Hong Kong can beat the property price spiral by building homes in old urban areas

PUBLISHED : Saturday, 16 September, 2017, 9:02am
UPDATED : Saturday, 16 September, 2017, 10:29pm

I am writing in response to Jojo Wong’s letter (“Old urban areas ripe for redevelopment”, August 20).

Ms Wong pointed out that the government should implement initiatives to increase housing supply and solve the problem of rising property prices. I agree with her view that measures like expanding redevelopment projects in older urban areas should be employed to tackle spiralling property prices.

Firstly, your correspondent is spot on when she says that the acute problem of soaring prices adversely affects social stability, with young adults facing the gloomy prospect of being unable to afford their own home. According to JIJIS, an online jobs portal for employers and university students, the starting salaries of fresh graduates this year range from HK$10,000 to HK$14,000, up by 2 per cent compared with 2016. Just compare that rise to the surge in property prices during that time, and any dreams of buying a flat are destined to remain wishful thinking. Moreover, the ever-increasing number of applicants for public housing means they have a slim chance of getting subsidised flats as well.

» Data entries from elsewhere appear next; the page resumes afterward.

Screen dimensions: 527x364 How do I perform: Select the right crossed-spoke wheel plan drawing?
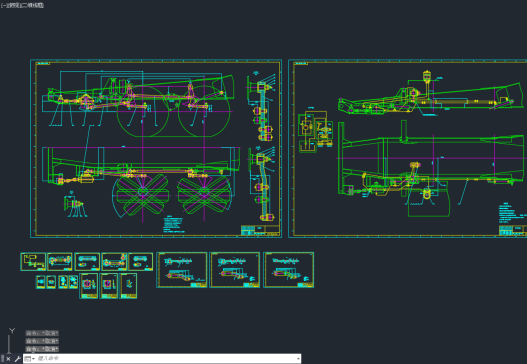(204, 194)
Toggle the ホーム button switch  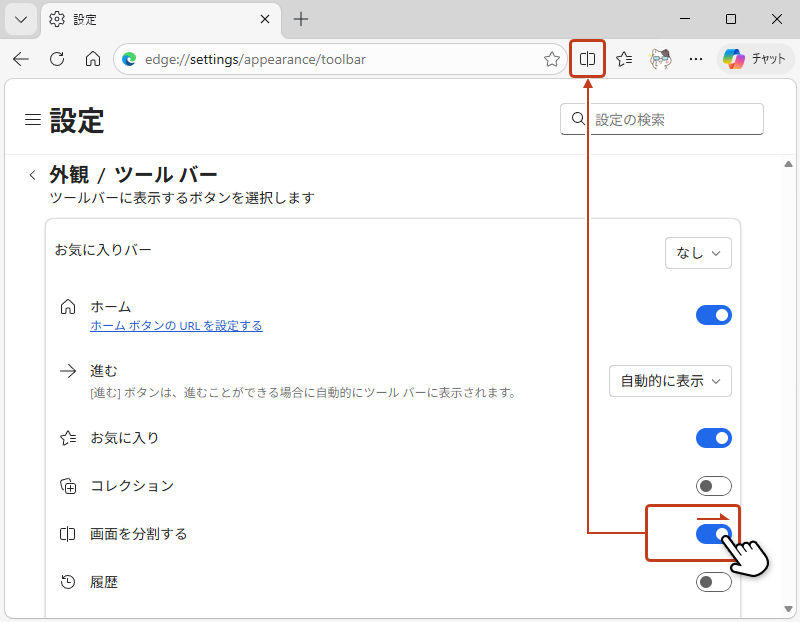click(713, 315)
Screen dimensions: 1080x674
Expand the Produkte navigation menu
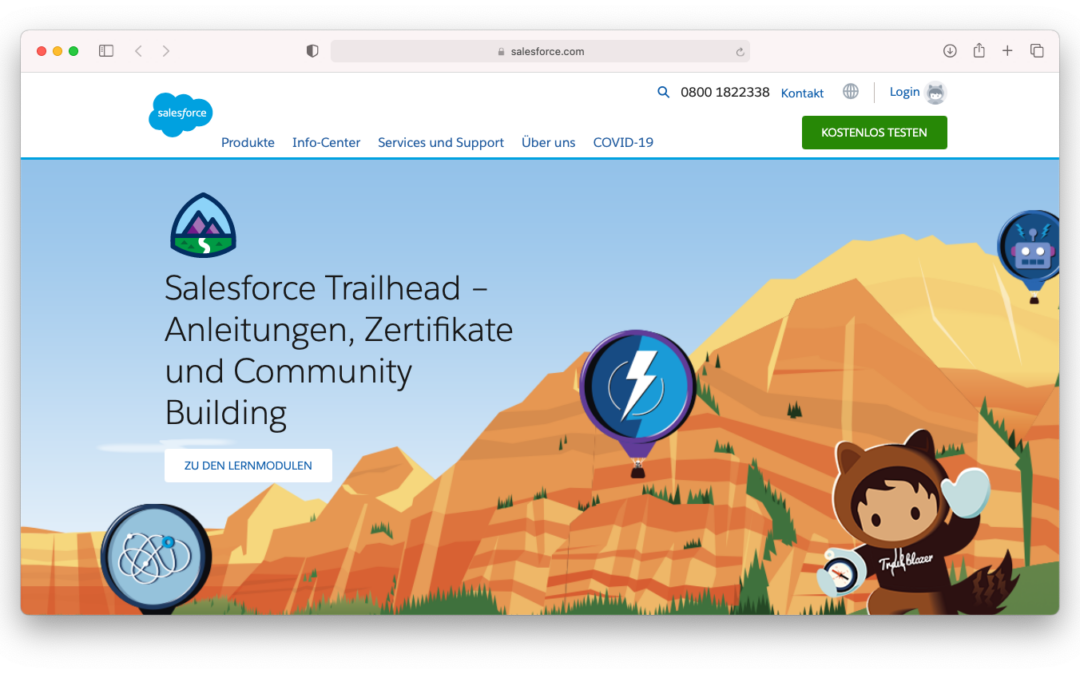248,143
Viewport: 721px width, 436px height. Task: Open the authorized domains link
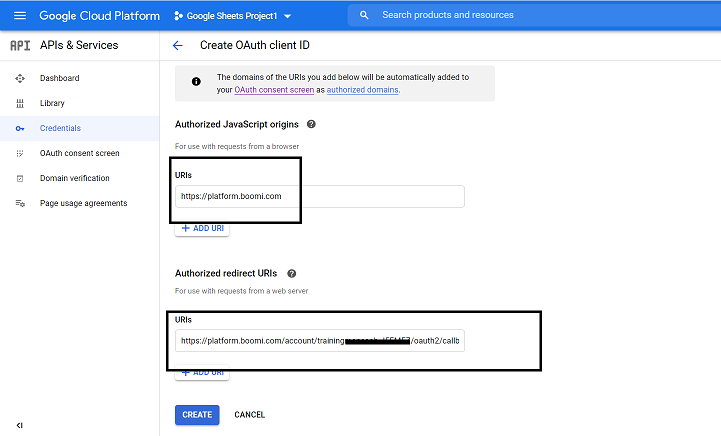click(362, 90)

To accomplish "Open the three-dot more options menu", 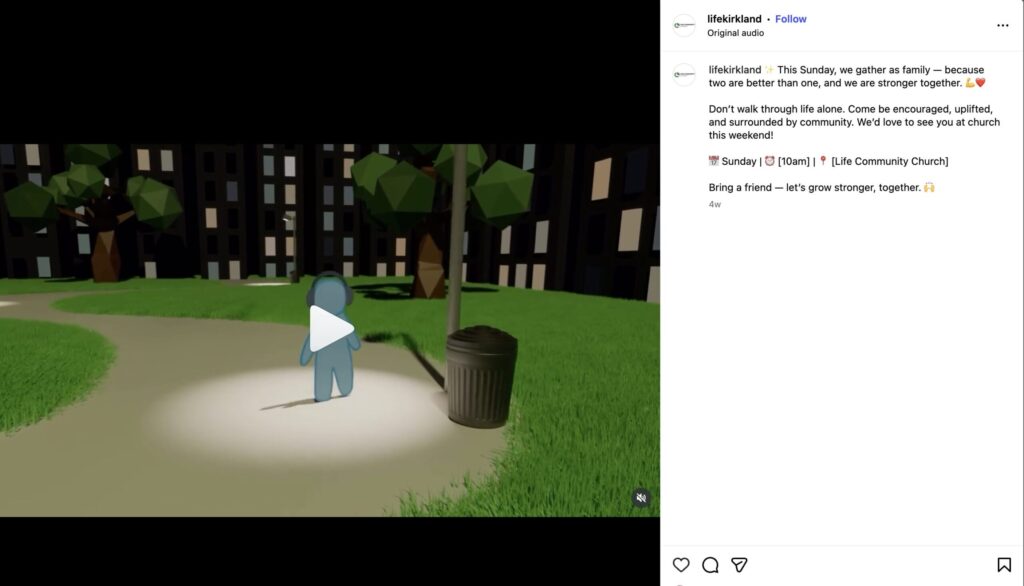I will click(1002, 26).
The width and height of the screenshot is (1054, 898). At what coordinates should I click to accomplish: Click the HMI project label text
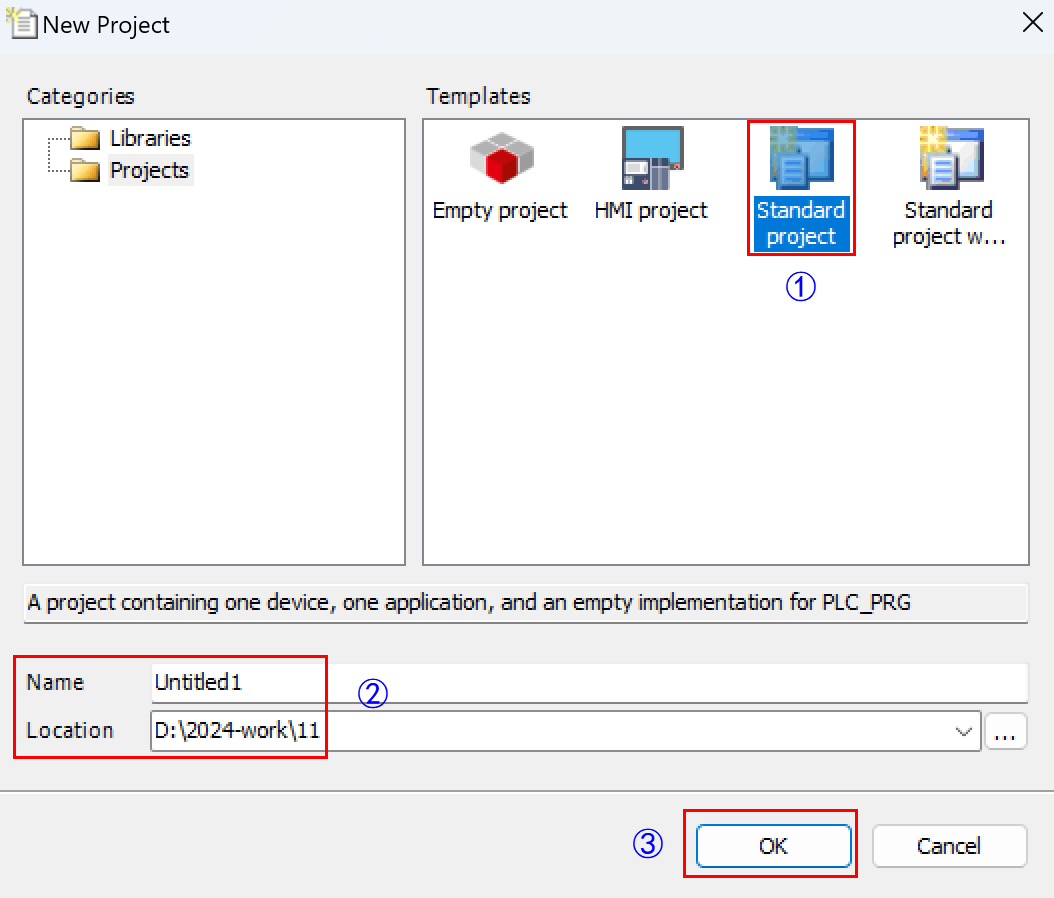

Surging property prices will also worsen intergenerational poverty, with detrimental effects on society. Professor Wong Yue-chim, chair of economics at the University of Hong Kong, pointed out that families that do not own homes usually have a higher divorce rate than those who do, because the opportunity cost for them to get divorced is lower. Not only is it far more difficult to raise children in a poverty-stricken single-parent family, it is a tall order also for the children of the next generation to increase their social mobility and status, thus sowing the seeds of intergenerational economic inequality.

I agree with Ms Wong that redevelopment projects should be expanded to older urban areas to increase housing supply. I do reckon that this measure would be practical and beneficial.

There are over 9,700 buildings aged 50 years or above in Hong Kong’s older urban areas, and about one-third of them are in bad condition. Not only can we prevent these old buildings from collapsing and posing a threat to our citizens, we can also have our city rejuvenated by replacing these buildings with new housing estates.

This would be very effective in terms of improving our city’s infrastructure, creating a more modernised city landscape and, most importantly, further increasing housing supply.

The aggravating problem of soaring property prices is no laughing matter. As actions speak louder than words, I sincerely hope that the government can roll out different effective initiatives to address the problem soon, so that our city can hope for an end to the gloomy times.